The story could not be verified, because Maynard has refused to be interviewed by New Times.
Again, Maynard denied wrongdoing. But the federal government was so ticked off, it issued a permanent injunction that bans Maynard from "advertising, promoting, offering for sale, selling, performing, or distributing any product or service relating to credit improvement services."
Yet such a service is offered by LifeLock, where founder Maynard works as the chief marketing officer. (He was formerly the chief operating officer).
LifeLock helps customers who fall victim to identity theft repair damaged credit histories. So, the question is: Does Maynard's position at LifeLock violate the court order?
When his partner, Davis, is asked about this, he says the company outsources its credit-repair service. Besides, he says, the company has a written opinion from its attorney that Maynard is legally allowed to work for LifeLock.
After National Credit Foundation's fall, Maynard moved to Dallas and started Internet America.
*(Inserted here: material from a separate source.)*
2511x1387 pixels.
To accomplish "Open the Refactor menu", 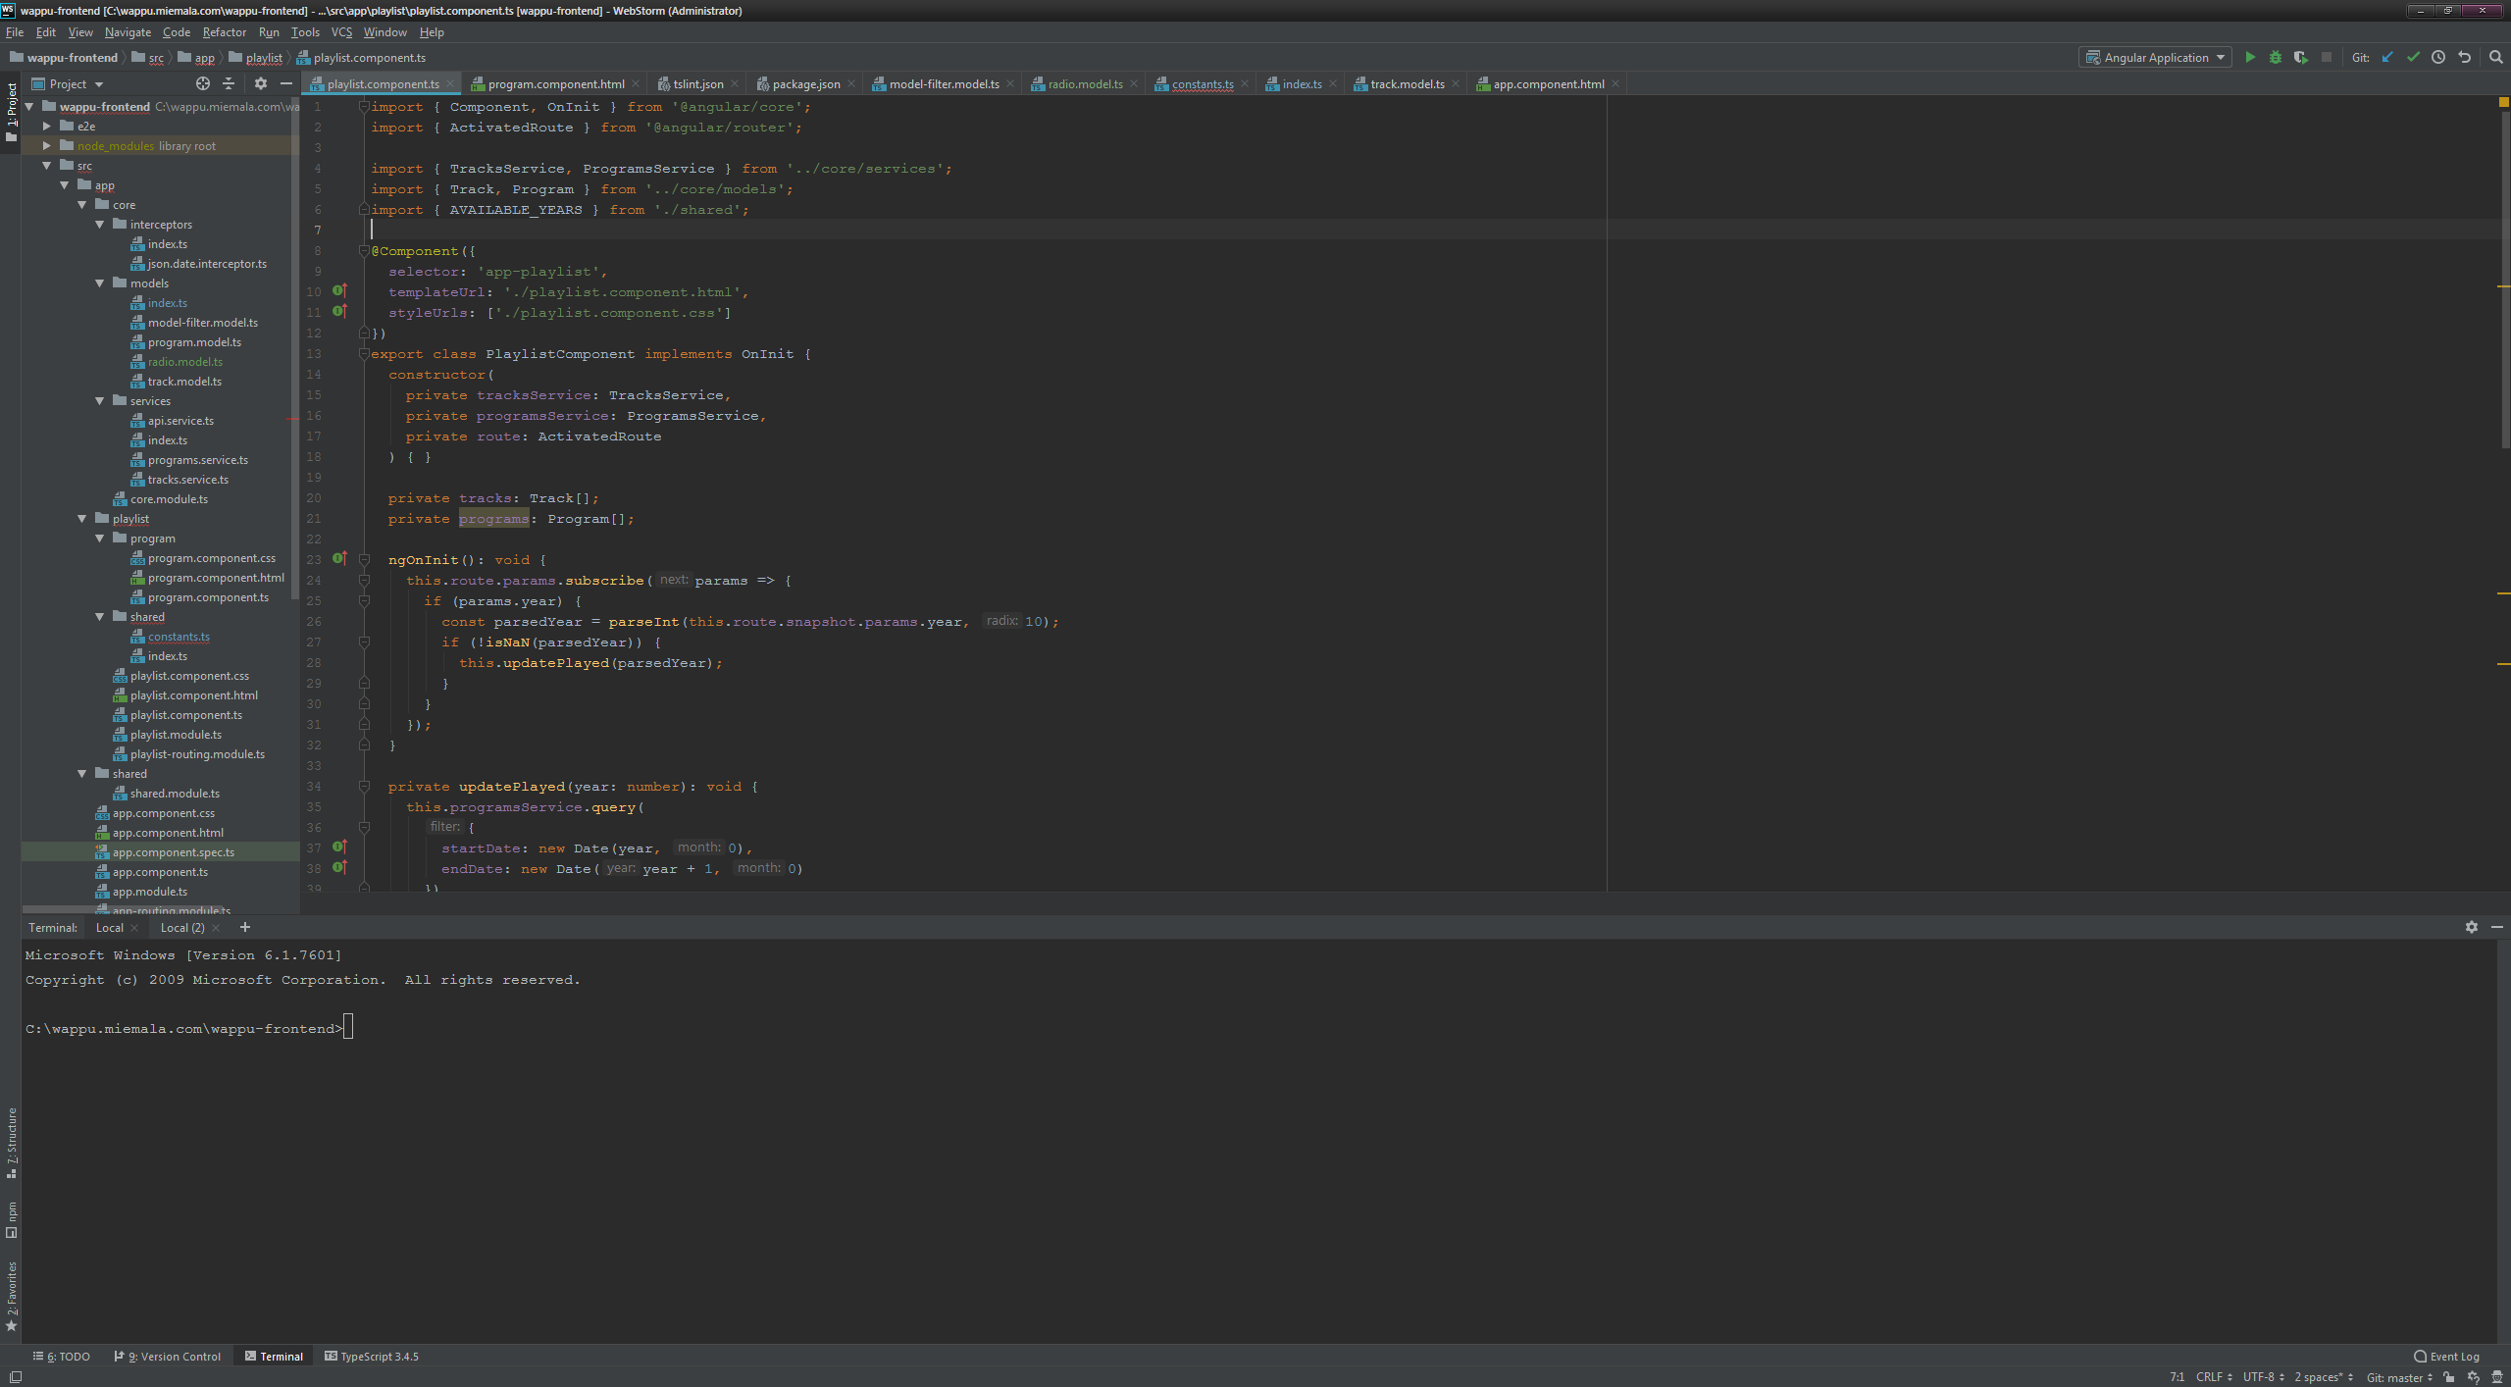I will (x=224, y=32).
By early 1996, that firm was backed by investors and had 25,000 customers, according to an article that year in the Fort Worth Star-Telegram.
The newspaper article describes Maynard as a financial whiz kid who adheres to the utmost standards of professionalism.
"That's how we go out and get a $250,000 line of credit somewhere," Maynard was quoted as saying.
Two years later, a Dallas Business Journal article reported that Maynard resigned from Internet America after finally settling with the FTC in the credit-repair case.
Maynard came back to Phoenix in 1999 and invested hundreds of thousands of dollars in a new company he founded, Dotsafe, which offered Internet-filtering services for schools.
Around the same time, someone ordered an American Express card in Maynard Sr.'s name and had the bills sent to a company called Netshield at 8181 South 48th Street, Suite 120, in Phoenix. That was Dotsafe's address.
Court and bankruptcy records suggest that Maynard Jr. obtained the card without his father's consent.
Dr. Maynard, while not giving up all the details because of the open case with American Express, says the "premise" that his son fraudulently ordered the card is accurate.
He adds that he has advice for any new parent: Don't name your kid after yourself.
Even as Dotsafe imploded, Maynard Jr. borrowed heavily and "his living style never went down," his father says.
At one point, Maynard Jr. owed more than $1 million in unpaid taxes to the Internal Revenue Service. Court records reveal lawsuits from a slew of creditors related to Dotsafe. His 2005 personal Chapter 7 bankruptcy lists debts to friends, business partners, credit card companies, the Phoenix Library even $24,000 to his children's private school, Summit School of Ahwatukee.
Yet, these days, Maynard is back in black or close, anyway.
LifeLock's expanding and even became a finalist for this year's national Stevie Awards for best new company and best new product or service. Davis is a finalist for best executive.
Dr. Maynard, who acknowledges that his relationship with his son isn't "normal," says he is pessimistic about his son's future regardless of his current success.
"I don't think Robert will ever not have the ups and downs," Maynard Sr. says. "Mostly, veracity is a problem."
One thing Maynard Sr. finds "mind-boggling" is why his son has repeated the bogus victim story so often because it was bound to be exposed, and LifeLock might have been just fine without it.
"Nobody has any idea [why he did that]," Maynard Sr. says, adding that a real identity-theft victim could have been found to promote the company. "I think Robert has told the story enough that he thinks it's true."
Journalists and other members of the public probably shouldn't be judged too harshly for believing Maynard's tale. There is no doubt that identity theft has left some victims ravaged, and legitimate horror stories are presented often by credible sources.
Andrea Esquer of the Arizona Attorney General's Office recalls going to a meeting recently with Phoenix College staff who had been victimized by a dumpster-diving mail thief.
"There were at least four or five victims in the audience who are still trying to clear their name from the mess this guy made," Esquer says. "They were devastated. They were very angry."
On the other hand, identity theft shouldn't be cause for hysteria. Yes, the crime can be horrendous, and we all need to be aware of it. But for most victims, it's really not that bad.
Much of the hype stems from confusion over government definitions of identity theft. For instance, two-thirds of the $50 billion in losses nationally comes from credit card misuse: Someone steals your credit card or credit card number and makes charges without your knowledge.